We consider a single-item period-review inventory system with stochastic demand. The stochastic demand D in each period is an independent identically distributed (i.i.d.) random variable and bounded on \([0,D_{max}]\). Whenever demand cannot be fully satisfied from stock, the unsatisfied units are backordered. We assume no fixed ordering cost, but there is an inventory holding cost h per unit per period, and a backlogging/penalty cost b per unit per period. In each period, the inventory system replenishes its stock from an external supplier with both MinOQ and MaxOQ requirements. That is, when an order is placed to the supplier, the order quantity q is lower bounded by MinOQ (denoted by \(M_{min}\)) and upper bounded by MaxOQ (denoted by \(M_{max}\)), i.e., \(M_{min}\le q\le M_{max}\). Note that it is also allowed to order nothing or not to place an order.

In addition, we make the following two assumptions on \(M_{max}\) and \(M_{min}\).

Assumption 1

(i). \(M_{min}\le M_{max}\); and (ii). \(D_{max}\le M_{max}\).

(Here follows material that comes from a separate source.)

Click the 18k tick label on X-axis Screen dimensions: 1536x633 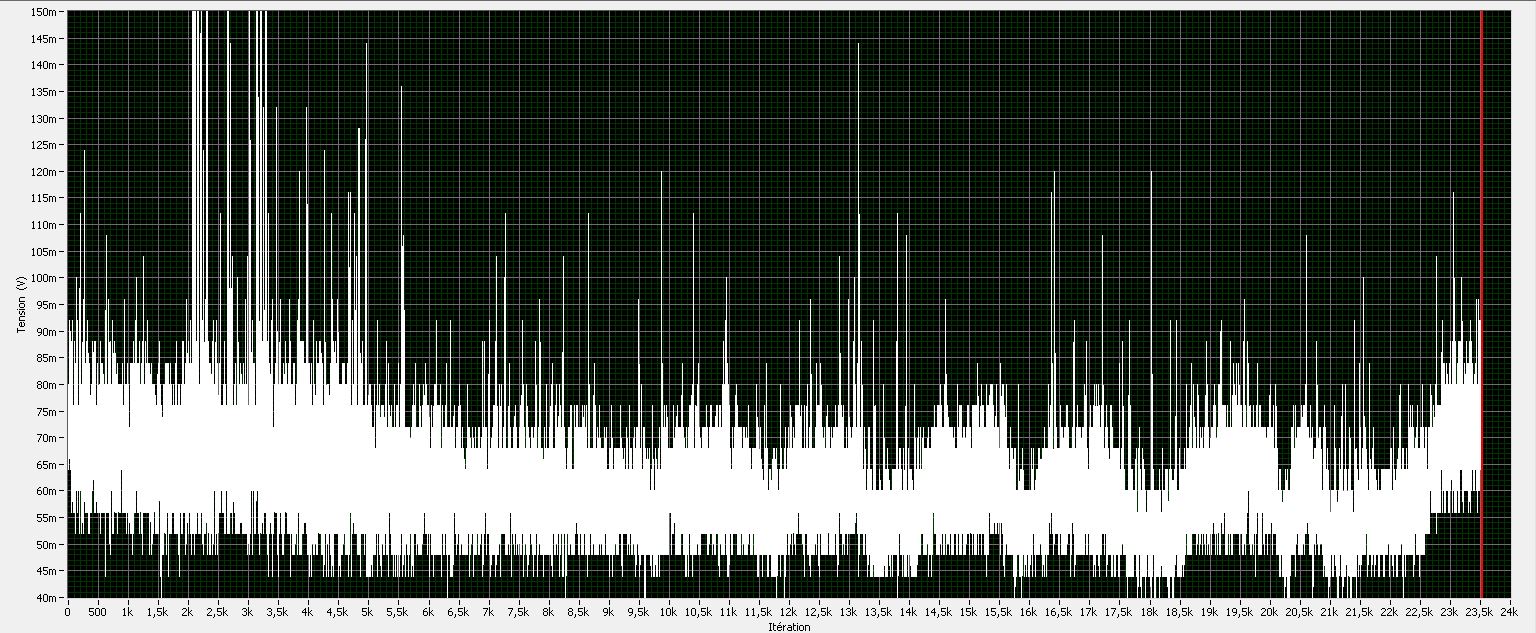click(x=1149, y=610)
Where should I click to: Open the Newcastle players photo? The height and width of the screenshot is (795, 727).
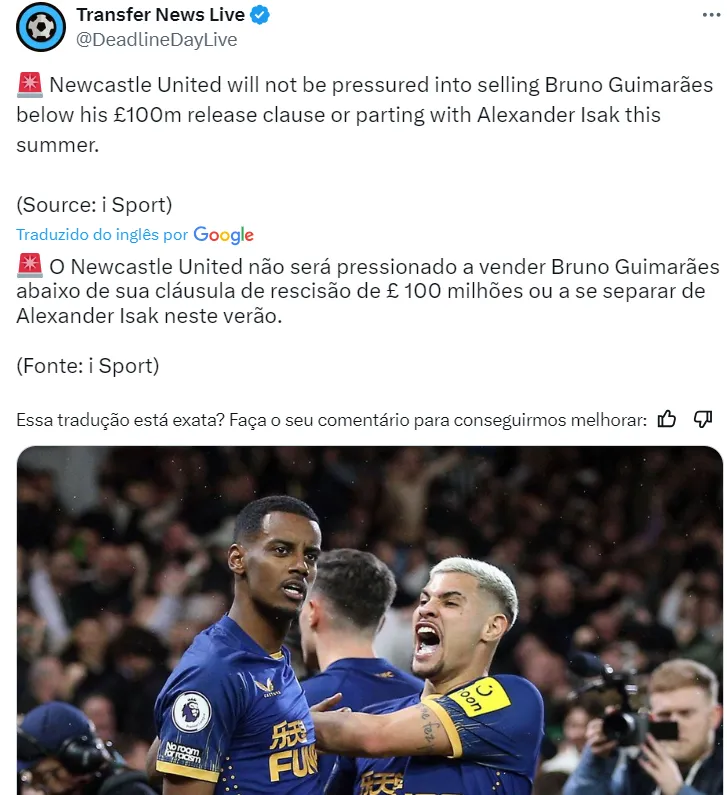[x=370, y=620]
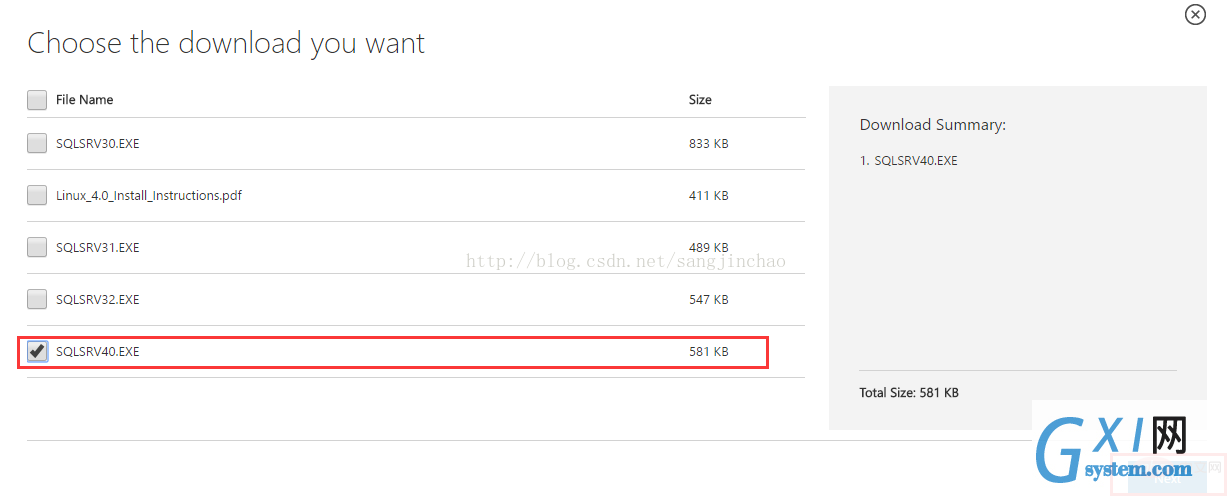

Assumption 1(i) is imposed to avoid trivial cases. Recall that as introduced in Sect. 1, the objective of this research, due to the existence of MinOQ requirements, is to provide effective inventory control policies for the settings where the MinOQ (i.e., \(M_{min}\)) is relatively large compared with demand (otherwise the MinOQ requirements would become trivial). Then, Assumption 1(ii) follows from this and Assumption 1(i). Note that if this assumption is violated, then for some combinations of specific realizations of D (e.g., consecutive large Ds), it is quite possible that the retailer needs a large amount of stock, while the supplier fails to fully replenish the retailer due to the capacity (MaxOQ) constraint. In such a case, inventory management is perhaps much less important than finding a supplier with enough capacity. Moreover, in such a case, E(D) tends to be relatively large, while the MinOQ requirement may be a loose constraint or even redundant. It is noteworthy that the scope of this research is inventory systems for which the MinOQ and MaxOQ requirements are both stringent.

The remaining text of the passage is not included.